Pure dynamic casts?

Jeremie Pelletier jeremiep at gmail.com
Sat Sep 26 09:13:22 PDT 2009


Lutger wrote:
> language_fan wrote:
> 
>> Fri, 25 Sep 2009 17:59:06 -0600, Rainer Deyke thusly wrote:
>>
>>> Software is priced to optimize total income, which is net income per
>>> unit times number of units sold.  Production costs are not factored in
>>> at all.  So the real question is if your $50 software package sells
>>> enough additional units to make up for the increase in production costs.
>> Sure, that is the way it works. But still I think the main motivator for
>> customers is the price. It does not really matter if the latest photoshop
>> runs on a Pentium 233MMX or requires a dual-core with 4GB of RAM for e.g.
>> scaling 5MPix images. The target audience upgrades their hardware anyways
>> and the differences between user interfaces is so huge that competition
>> is inexistant. The poorer customers first use a pirated version of
>> photoshop, and only after gaining some popularity buy the licenses rather
>> than use free software like gimp.
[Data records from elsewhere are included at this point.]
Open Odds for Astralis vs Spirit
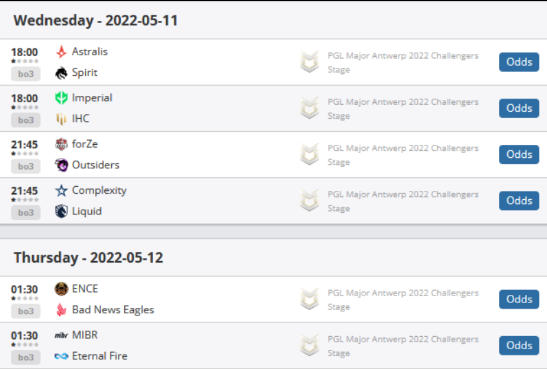This screenshot has height=369, width=547. pos(519,62)
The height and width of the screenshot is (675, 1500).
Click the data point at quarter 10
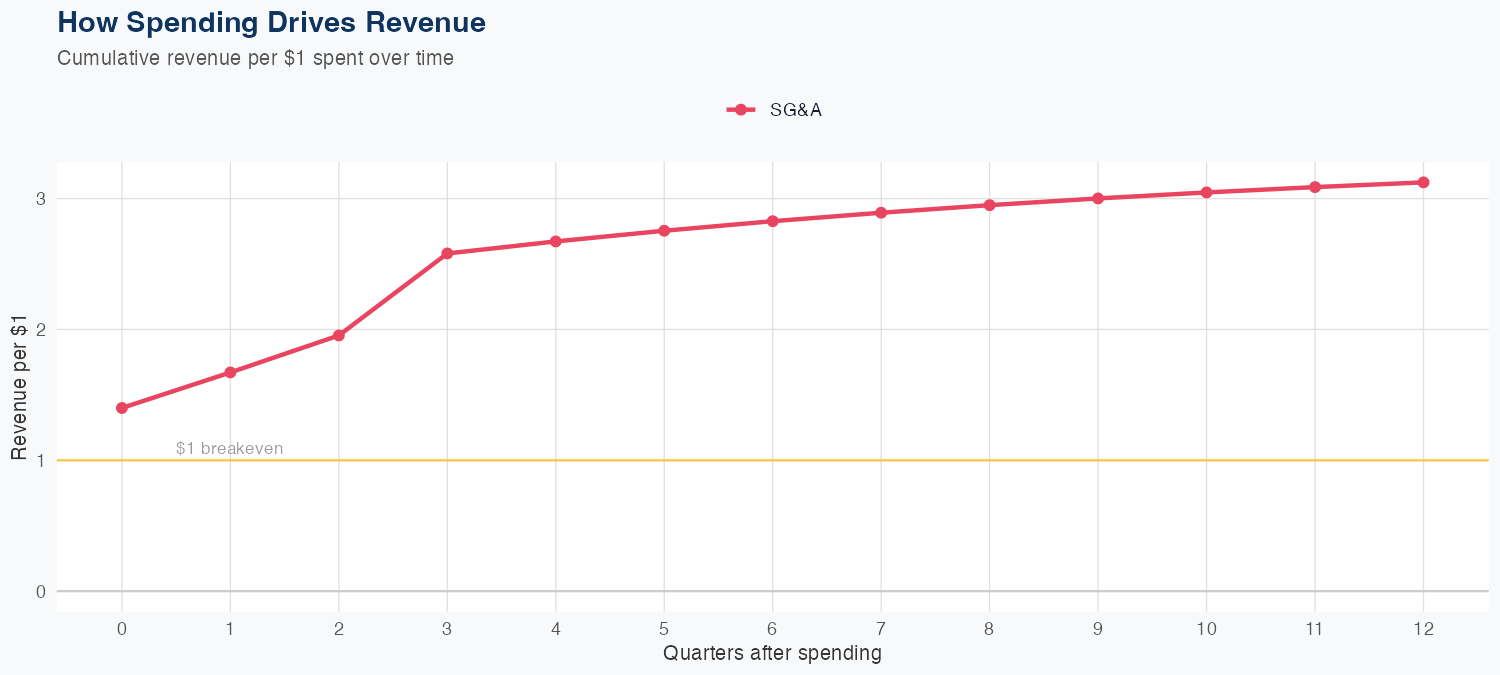click(1206, 192)
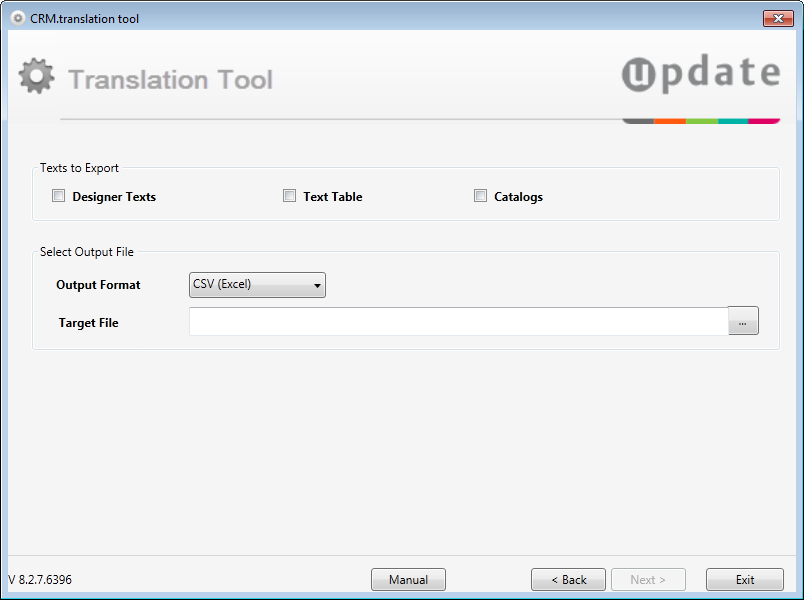Click the update logo's circular u icon

click(638, 74)
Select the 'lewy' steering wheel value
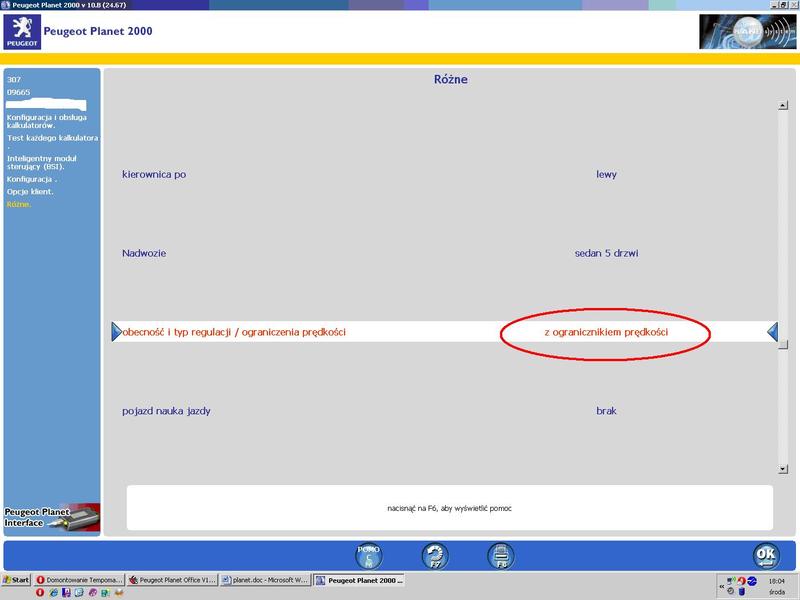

Optimizing the software will not bring
>> adobe more customers. You can see their optimizing policy in the famous
>> flash plugin and pdf reader. Performance on both programs is just
>> horrible and I could well imagine that a novice programmer built both of
>> them.
> 
> Yet this poor performance annoys people to no end. I don't know a single 
> person who isn't irritated by their PDF bloatware, and all my 'tech-savvy'  
> friends have switched to other PDF readers. Same with IE, I know lots of 
> people switched to firefox just because of performance, and then some 
> switched again to Opera or Chrome because even Firefox is too slow.

I agree with Lutger here, these companies just sit on their success and 
monopoly as excuses to not optimize their software. That and tight 
deadlines on new versions which prevents even the best of programmers to 
properly optimize code. Often when the programmer says "it works, but I 
can get it 10times faster given another week" to his manager, when that 
reaches the top of the corporate chain, the CEO only hears "it works".

These companies are just shooting themselves in the foot in the long 
run. IE is losing the market share it fought so hard to steal. Acrobat 
is used less and less, I myself use it only to print files, I can almost 
always find a text version of a pdf document within seconds. Loading the 
pdf reader is way slower than going back to google and clicking the next 
link.

While a lot of people targeted by these heavy softwares change hardware 
every now and then, they can do so because they make enough from their 
work. Any newcomer or novice just wanting to learn to someday get a job 
in the domain usually has no money to upgrade his old computer.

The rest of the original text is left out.